◆ **Activity**: Every line of the entries that holds the word "Task" is to be copied.
----
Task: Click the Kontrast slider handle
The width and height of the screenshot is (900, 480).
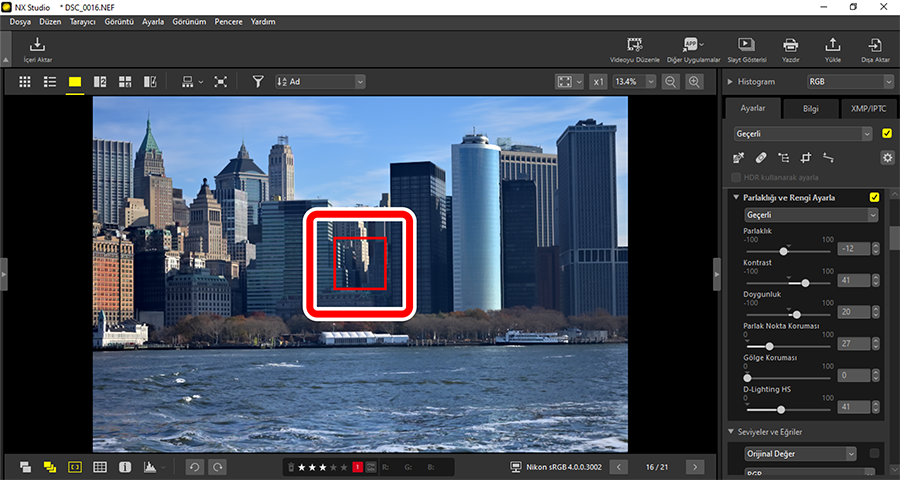Action: click(x=805, y=283)
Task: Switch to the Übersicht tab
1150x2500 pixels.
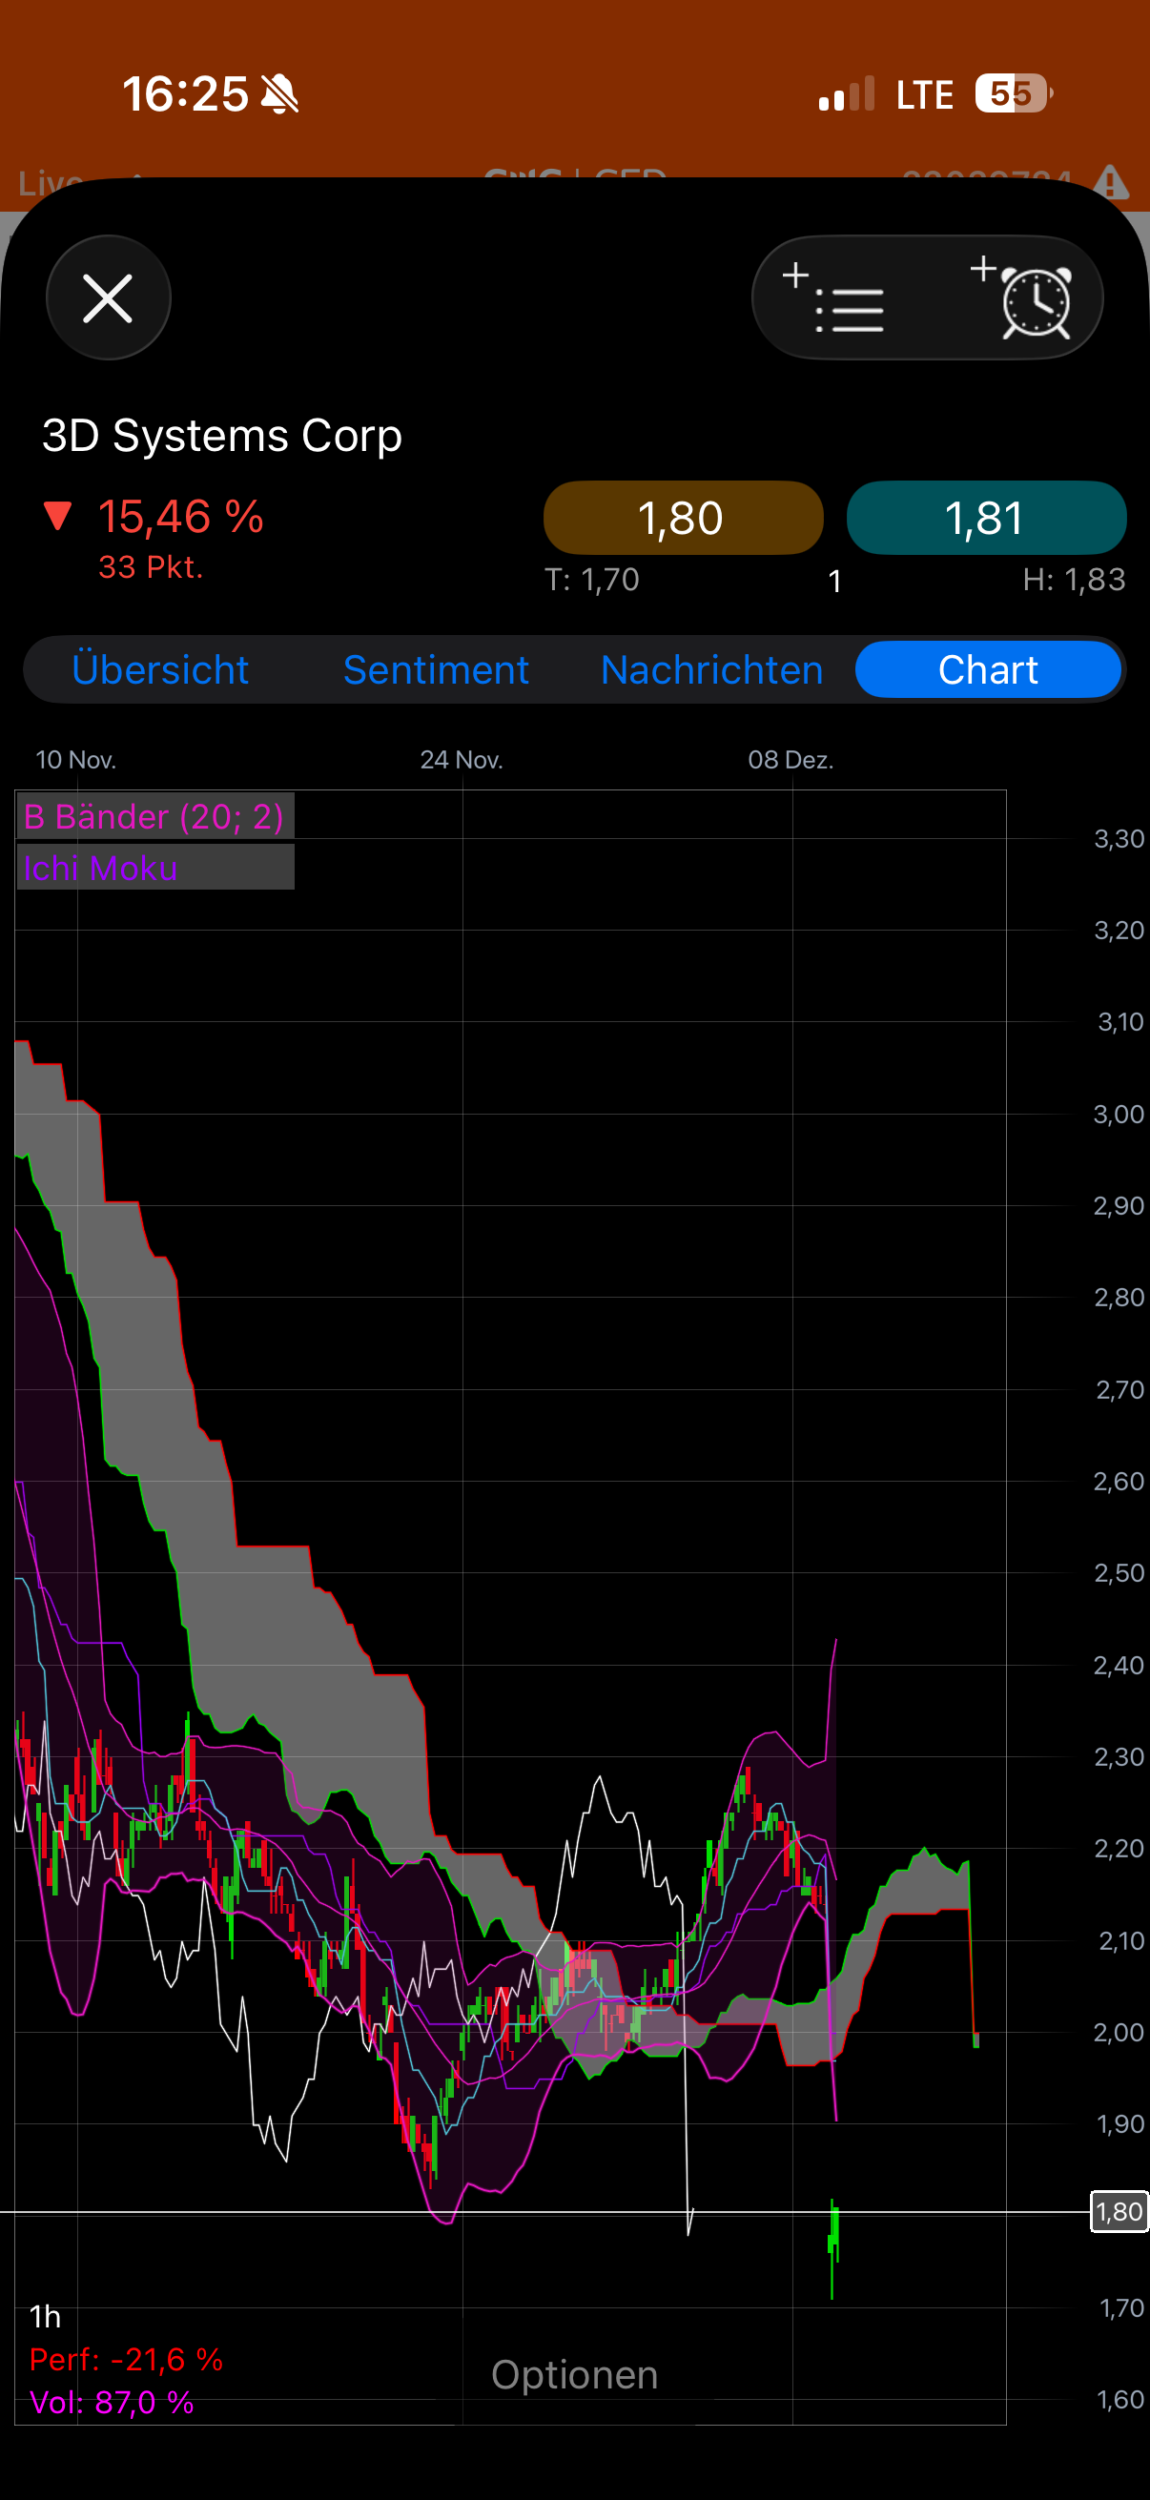Action: point(160,670)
----
◆ **Solution to this exercise**:
Task: Click the Kontrast slider handle
Task: Switch to the Übersicht tab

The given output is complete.